Silver has been used prophylactically and silver‐coated metallic dressings have been found in vitro to be effective against fungi, bacteria and multiresistant bacteria 39, 40, 41. Atiyeh et al. (42) confirm that this form of silver dressing may be useful in preventing infection and also indicate that silver‐coated metallic dressings provide a high concentration of silver (around 70 ppm) in the wound by releasing Ag + and Ag0. What is not clear is the proportion of Ag + and Ag0 present in the wound and the value of such a high concentration if silver is accepted as being bactericidal/bacteriostatic at oligodynamic concentrations. Although Ag0 (metallic silver) may oxidise to Ag + in contact with the atmosphere, there is no evidence that it is antimicrobial in action. However, Atiyeh et al. (42) do suggest that the dissolution of silver may favour antimicrobial and anti‐inflammatory activity.

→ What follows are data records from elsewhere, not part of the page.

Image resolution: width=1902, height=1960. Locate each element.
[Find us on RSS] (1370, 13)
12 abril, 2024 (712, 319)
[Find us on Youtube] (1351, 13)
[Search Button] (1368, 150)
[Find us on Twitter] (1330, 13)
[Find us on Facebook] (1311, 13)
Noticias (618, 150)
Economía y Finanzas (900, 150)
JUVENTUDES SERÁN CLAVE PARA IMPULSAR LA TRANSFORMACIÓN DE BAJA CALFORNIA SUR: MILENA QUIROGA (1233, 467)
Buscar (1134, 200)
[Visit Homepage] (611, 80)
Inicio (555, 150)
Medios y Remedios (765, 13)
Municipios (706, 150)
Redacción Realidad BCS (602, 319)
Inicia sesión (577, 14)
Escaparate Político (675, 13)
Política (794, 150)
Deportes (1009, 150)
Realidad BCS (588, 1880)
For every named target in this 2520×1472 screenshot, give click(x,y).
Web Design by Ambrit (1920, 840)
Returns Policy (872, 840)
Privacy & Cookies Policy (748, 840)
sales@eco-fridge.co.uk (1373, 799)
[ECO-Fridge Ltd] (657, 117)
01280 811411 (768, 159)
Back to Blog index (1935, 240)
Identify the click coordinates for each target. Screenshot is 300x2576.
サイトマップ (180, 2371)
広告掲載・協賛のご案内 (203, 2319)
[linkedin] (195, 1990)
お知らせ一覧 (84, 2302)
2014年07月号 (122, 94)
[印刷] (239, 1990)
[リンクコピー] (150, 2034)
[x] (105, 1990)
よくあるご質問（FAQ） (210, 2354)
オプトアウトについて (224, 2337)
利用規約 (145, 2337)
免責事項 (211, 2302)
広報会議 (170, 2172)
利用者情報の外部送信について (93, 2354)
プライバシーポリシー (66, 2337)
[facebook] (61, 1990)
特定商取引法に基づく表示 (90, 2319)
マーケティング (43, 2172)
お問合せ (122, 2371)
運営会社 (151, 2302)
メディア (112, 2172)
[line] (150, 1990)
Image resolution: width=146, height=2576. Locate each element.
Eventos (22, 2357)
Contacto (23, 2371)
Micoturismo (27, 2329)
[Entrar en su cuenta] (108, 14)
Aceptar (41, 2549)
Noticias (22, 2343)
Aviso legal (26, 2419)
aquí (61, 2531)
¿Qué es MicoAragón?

MODULATION OF INFLAMMATION

Inflammation is an early and vital stage of the reparative process and is mediated by a number of cells (43). Although inflammation is a necessary process, excessive or prolonged inflammation results in delayed healing and increased scarring. In a study using a rat wound model, Hoekstra et al. (43) made a histological comparison of acute inflammatory responses in partial‐thickness wounds when using a hydrofibre or tulle gauze dressing. The findings show that there was minimal inflammation in the hydrofibre dressed wounds when compared with the Tulle gauze dressed wounds. This difference was attributed to the formation of a thin fibrin polymerised layer between the hydrofibre dressing and the wound bed. This layer of fibrin clearly separated the Polymorphonucleocytes (PMNs) within the hydrofibre dressing from the macrophages that invaded the wound bed 3–4 days after wounding. Fewer macrophages were evident in the wound bed and none were detected in the dressing. Macrophages separated from granulocytes act in the repair mode and are not activated for defence purposes. This phenomenon of reduction of inflammation is termed ‘quiet inflammation’. In the wounds dressed with Tulle gauze, material was found embedded in the wound bed which showed ‘a disturbed pattern of epithelial outgrowth’ and ‘damage to the dermal matrix’.

CONCLUSIONS

It can be seen from the above discussion that solely considering antimicrobial activity as a measure of dressing performance views product efficacy from a too narrow perspective. Clinicians cannot afford to ignore the ancillary activity of the dressing if patients are to receive optimal and comprehensive care.